WHAT YOU ARE ASKED TO DO: Return exactly the lines of the records below, starting at the line that contains "Image resolution: width=618" and ending at the line that contains "Click the Edit access point title", with both of those lines kept.
-- RECORDS PROVIDED follows --
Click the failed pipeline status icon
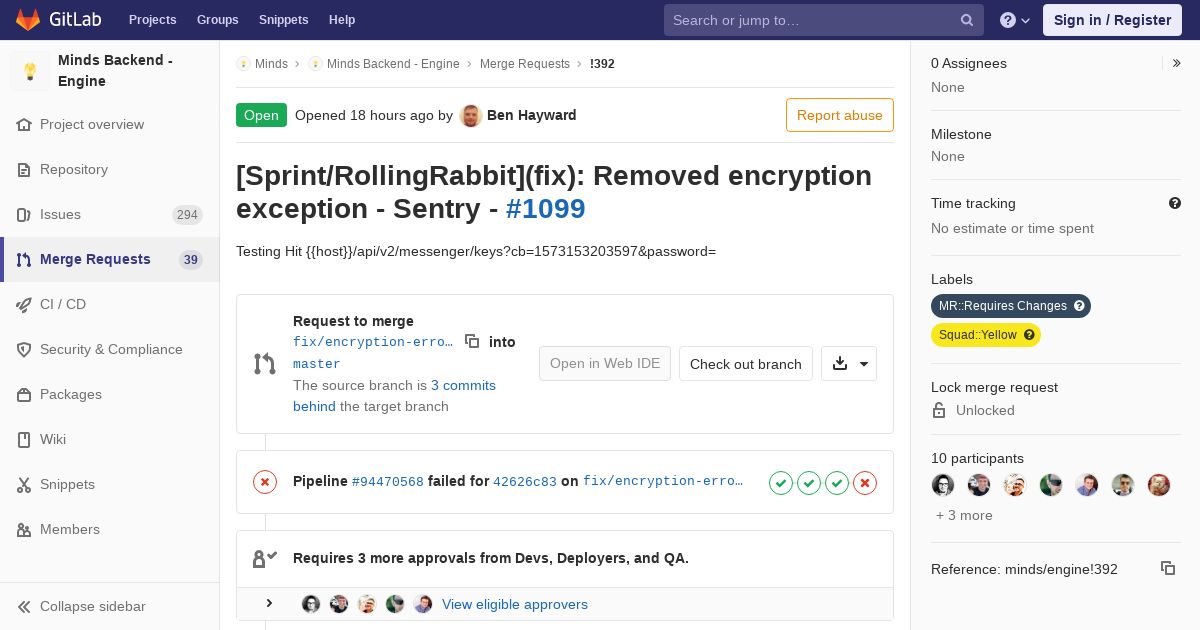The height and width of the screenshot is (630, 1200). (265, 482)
-- RECORDS PROVIDED concluded --
-- RECORDS PROVIDED follows --
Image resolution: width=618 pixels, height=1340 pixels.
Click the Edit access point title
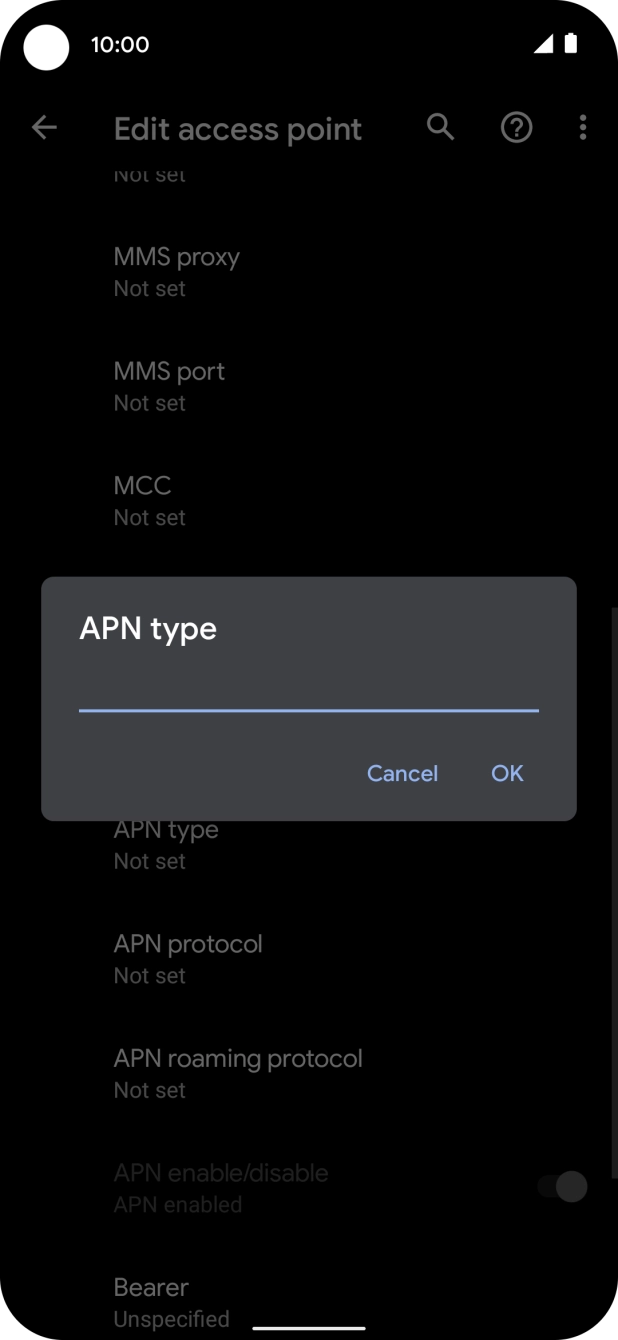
-- RECORDS PROVIDED concluded --
-- RECORDS PROVIDED follows --
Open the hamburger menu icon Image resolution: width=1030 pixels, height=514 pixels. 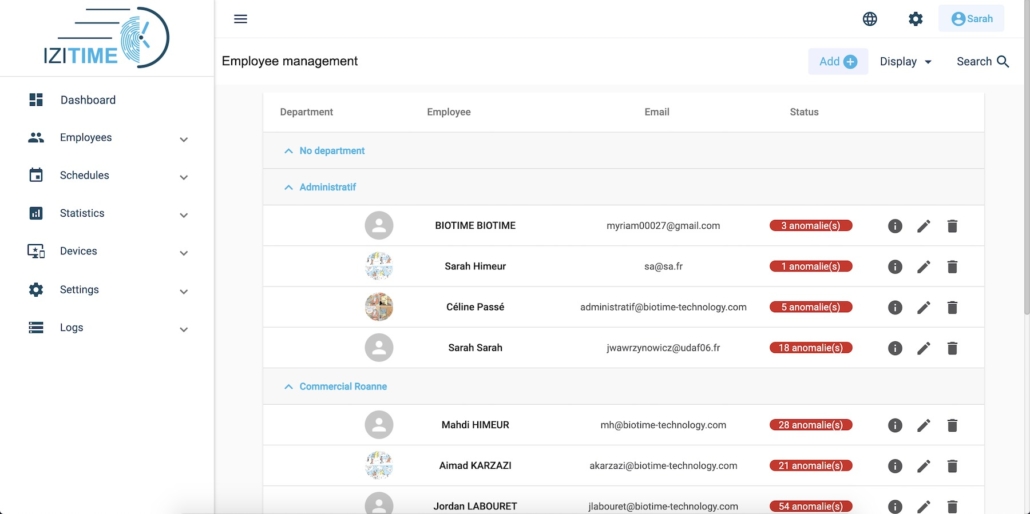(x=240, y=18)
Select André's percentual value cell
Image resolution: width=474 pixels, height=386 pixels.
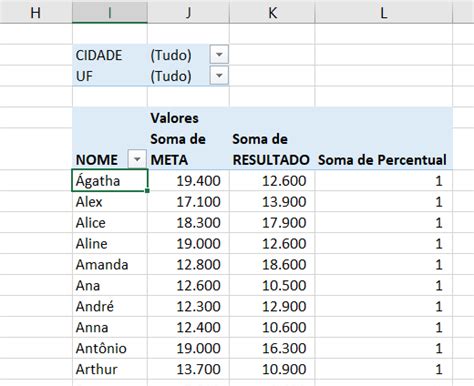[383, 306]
-- RECORDS PROVIDED concluded --
RESULT OF THE TASK:
Image resolution: width=618 pixels, height=1340 pixels.
Click the Edit access point title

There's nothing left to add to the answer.